The Pitmanual: Datatypes

Type Information


Type	Concept	`Primitive Datatypes`

Abstractly, a datatype is just some representation and a set of operations you intend to use on that representation (e.g., to produce new representations of that same datatype or of some other known datatype). What characterizes a flonum (floating point number), for example, is precisely that the flonum operations are defined to work on that object.

In many languages, datatype information is associated with variables rather than with the objects held by those variables. In such languages, identical internal representations are used to mean more than one thing and the only way programs can do the right thing with objects given them by other programs is if type information has been correctly supplied explicitly in the user program.
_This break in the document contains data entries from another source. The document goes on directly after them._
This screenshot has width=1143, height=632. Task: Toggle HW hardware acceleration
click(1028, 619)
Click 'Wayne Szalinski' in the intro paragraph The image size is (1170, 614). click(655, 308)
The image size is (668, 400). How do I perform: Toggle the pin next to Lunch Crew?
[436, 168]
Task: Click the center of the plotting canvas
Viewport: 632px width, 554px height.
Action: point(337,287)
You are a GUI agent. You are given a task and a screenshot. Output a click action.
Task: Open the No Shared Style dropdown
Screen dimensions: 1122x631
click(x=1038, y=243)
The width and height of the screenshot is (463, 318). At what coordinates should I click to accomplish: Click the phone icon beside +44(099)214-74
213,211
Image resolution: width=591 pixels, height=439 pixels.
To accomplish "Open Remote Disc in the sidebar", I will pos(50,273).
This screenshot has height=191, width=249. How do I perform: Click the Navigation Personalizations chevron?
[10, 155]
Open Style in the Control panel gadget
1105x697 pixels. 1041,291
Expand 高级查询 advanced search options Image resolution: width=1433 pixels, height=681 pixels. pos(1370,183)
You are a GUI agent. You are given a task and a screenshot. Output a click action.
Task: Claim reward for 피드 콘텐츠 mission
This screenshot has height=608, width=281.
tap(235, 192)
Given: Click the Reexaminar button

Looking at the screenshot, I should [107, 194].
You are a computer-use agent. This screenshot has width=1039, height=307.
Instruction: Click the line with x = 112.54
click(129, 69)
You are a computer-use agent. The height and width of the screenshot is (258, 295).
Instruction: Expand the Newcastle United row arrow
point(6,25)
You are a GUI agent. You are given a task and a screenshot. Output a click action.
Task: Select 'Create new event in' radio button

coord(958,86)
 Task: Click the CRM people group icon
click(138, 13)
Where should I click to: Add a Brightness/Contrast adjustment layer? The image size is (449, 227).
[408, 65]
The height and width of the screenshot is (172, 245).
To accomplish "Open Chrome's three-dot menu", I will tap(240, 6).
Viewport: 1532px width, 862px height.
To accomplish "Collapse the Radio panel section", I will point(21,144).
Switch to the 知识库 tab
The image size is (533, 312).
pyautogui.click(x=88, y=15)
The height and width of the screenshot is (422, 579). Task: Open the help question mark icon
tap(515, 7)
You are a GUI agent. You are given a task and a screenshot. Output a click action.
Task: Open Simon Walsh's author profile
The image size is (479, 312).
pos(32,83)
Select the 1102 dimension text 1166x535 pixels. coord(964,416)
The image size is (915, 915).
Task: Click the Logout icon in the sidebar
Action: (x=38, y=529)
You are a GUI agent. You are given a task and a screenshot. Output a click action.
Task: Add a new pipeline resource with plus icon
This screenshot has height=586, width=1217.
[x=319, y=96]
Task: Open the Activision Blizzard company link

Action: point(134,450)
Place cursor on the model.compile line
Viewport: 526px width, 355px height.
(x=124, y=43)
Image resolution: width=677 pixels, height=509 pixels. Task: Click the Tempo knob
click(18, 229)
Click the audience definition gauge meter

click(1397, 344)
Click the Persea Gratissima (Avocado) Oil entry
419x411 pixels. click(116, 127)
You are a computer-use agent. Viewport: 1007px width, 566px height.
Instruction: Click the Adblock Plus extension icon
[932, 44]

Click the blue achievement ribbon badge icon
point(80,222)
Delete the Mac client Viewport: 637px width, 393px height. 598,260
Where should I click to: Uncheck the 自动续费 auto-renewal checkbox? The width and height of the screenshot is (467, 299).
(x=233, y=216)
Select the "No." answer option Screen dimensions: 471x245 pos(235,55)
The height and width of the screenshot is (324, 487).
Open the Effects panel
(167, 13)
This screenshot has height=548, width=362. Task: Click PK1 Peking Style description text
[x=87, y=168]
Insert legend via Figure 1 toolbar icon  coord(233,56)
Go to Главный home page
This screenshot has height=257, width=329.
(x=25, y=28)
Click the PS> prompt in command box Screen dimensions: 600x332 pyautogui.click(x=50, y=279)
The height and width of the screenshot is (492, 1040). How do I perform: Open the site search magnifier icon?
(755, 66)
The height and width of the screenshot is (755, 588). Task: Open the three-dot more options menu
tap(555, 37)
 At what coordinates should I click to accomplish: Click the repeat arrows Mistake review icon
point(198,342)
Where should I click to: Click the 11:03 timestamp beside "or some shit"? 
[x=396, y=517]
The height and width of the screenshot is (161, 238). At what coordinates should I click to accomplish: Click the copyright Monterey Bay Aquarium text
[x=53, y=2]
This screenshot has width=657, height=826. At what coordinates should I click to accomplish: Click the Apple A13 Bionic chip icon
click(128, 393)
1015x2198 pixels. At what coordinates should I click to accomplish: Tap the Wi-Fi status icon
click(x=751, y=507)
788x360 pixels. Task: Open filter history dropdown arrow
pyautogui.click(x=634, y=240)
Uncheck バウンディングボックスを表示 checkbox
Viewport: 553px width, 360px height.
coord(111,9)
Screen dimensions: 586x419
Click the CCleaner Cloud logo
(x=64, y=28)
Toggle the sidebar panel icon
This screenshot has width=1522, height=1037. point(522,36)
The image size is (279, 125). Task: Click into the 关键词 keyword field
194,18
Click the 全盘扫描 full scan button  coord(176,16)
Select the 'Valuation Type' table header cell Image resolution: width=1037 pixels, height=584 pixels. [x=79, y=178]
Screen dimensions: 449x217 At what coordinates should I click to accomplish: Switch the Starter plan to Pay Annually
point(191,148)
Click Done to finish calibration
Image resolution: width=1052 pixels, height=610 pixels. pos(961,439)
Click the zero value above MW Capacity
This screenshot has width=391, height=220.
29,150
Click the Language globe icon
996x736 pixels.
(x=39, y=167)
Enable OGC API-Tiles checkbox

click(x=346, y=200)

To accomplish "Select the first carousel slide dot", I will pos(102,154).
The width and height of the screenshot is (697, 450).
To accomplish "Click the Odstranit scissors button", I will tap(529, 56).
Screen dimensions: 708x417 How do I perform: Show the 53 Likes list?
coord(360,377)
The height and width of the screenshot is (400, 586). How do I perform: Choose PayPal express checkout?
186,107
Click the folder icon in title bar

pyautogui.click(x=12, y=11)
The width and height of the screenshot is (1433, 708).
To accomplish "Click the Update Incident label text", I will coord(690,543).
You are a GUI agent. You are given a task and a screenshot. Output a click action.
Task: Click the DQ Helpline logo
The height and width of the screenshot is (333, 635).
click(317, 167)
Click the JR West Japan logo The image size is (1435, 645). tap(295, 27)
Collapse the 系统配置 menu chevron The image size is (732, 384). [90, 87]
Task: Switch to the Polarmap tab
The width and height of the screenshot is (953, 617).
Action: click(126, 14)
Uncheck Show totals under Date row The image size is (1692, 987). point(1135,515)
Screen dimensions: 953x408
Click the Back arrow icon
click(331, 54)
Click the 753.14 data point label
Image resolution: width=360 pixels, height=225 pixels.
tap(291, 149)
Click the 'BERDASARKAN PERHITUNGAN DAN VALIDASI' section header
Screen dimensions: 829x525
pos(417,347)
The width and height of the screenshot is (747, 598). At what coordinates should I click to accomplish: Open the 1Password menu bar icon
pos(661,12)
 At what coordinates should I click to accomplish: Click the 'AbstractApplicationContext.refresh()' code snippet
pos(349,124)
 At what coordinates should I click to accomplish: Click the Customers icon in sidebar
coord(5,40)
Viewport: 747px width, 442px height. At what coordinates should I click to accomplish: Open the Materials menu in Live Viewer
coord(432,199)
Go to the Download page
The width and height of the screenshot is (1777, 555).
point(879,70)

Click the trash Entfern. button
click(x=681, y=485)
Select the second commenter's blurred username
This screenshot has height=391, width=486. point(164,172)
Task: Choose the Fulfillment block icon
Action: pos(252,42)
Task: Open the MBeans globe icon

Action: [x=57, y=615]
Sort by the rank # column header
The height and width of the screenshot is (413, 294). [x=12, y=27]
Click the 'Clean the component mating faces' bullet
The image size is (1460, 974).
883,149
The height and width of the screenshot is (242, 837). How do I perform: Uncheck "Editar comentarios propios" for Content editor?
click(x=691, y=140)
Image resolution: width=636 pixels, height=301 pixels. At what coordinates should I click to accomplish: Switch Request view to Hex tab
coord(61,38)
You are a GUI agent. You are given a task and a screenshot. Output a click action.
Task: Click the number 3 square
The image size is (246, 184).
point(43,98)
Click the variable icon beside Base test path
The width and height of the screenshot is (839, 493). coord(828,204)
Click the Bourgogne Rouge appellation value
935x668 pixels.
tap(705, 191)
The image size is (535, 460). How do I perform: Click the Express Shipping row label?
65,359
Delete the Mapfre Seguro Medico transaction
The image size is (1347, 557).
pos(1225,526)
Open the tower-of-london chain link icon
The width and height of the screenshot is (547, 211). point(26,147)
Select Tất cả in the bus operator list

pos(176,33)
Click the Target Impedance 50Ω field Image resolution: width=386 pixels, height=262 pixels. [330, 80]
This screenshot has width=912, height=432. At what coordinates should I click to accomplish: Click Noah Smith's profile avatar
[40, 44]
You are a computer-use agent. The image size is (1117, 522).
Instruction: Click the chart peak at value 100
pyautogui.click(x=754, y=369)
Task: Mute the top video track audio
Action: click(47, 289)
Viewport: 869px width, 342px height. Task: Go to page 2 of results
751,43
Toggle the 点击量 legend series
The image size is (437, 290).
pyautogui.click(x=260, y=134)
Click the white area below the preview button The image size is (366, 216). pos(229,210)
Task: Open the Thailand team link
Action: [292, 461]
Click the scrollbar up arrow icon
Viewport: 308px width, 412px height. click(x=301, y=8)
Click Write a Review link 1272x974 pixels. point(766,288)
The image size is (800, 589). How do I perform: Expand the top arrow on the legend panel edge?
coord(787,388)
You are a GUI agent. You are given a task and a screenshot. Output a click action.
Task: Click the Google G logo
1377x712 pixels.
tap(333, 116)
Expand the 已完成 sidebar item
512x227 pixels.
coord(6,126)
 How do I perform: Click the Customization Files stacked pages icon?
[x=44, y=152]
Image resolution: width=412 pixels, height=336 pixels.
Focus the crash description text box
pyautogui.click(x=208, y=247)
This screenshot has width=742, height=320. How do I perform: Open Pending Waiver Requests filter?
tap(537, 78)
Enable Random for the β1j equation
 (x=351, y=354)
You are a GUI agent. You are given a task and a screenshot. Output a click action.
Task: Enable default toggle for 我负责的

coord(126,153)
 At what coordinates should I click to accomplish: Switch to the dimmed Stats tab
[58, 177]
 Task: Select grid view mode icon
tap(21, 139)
For example, the octal constant “201600,,000000” on the PDP-10 might mean the floating point number 1.5, the decimal integer 17414750208, or the PDP-10 instruction “MOVEI 14,” depending on what program returned it.

In Lisp, all data is typed. That is, if you look at the return value of some function, you can tell its type without knowing anything about the function that returned it. We call such a language “object-oriented” because it tries very hard to preserve the property that every object has associated type information (which specifies how its internal representation is meant to be interpreted) and that type information is a property of the object itself, not of the program manipulating the object.

If you manage to accidentally pass an object of the wrong type as an argument to a program in some language which does not associate type information with objects themselves, then the program will probably interpret the data as if it were valid (since it will have little other choice) and produce output which is garbage. In Lisp, programs may recognize when they have arguments of the wrong type and signal a useful error. Here's an example of how that sort of thing is typically done:

(DEFUN FACTORIAL (X)
  (IF (OR (NOT (FIXNUMP X))
          (MINUSP X))
      (ERROR "Argument must be a non-negative fixnum" X))
  ...rest of definition...)

In languages such as Fortran or PL/1, detecting errors of this sort must be done at compile time. Designers of these languages would argue that this makes programs more efficient because it reduces the need for runtime type checking. However, the cost of this decision is that it makes it hard to write “generic” programs which allow their arguments to be one of several different types and which decide at runtime how to deal with the argument. Lisp's generic arithmetic functions use just this strategy; namely:

(DEFUN ADD1 (X)
  (COND ((FIXNUMP X) (1+ X)) ;call fixnum-only add1 operator
        ((FLOATP X) (1+$ X)) ;call flonum-only add1 operator
        ...etc))


`TYPEP`	Function	`(TYPEP q)`

Every object in Maclisp has exactly one datatype. On the PDP-10, it is one of LIST, SYMBOL, FIXNUM, FLONUM, BIGNUM, ARRAY, HUNK2, HUNK4, HUNK8, HUNK16, HUNK32, HUNK64, HUNK128, HUNK256, HUNK512, or RANDOM; on Multics, it is one of LIST, SYMBOL, FIXNUM, FLONUM, BIGNUM, ARRAY, STRING, RANDOM. The TYPEP function returns the symbol which specifies the type of q. This may be useful in type checking and writing “generic” functions which do runtime dispatching on the basis of their argument(s)' datatype.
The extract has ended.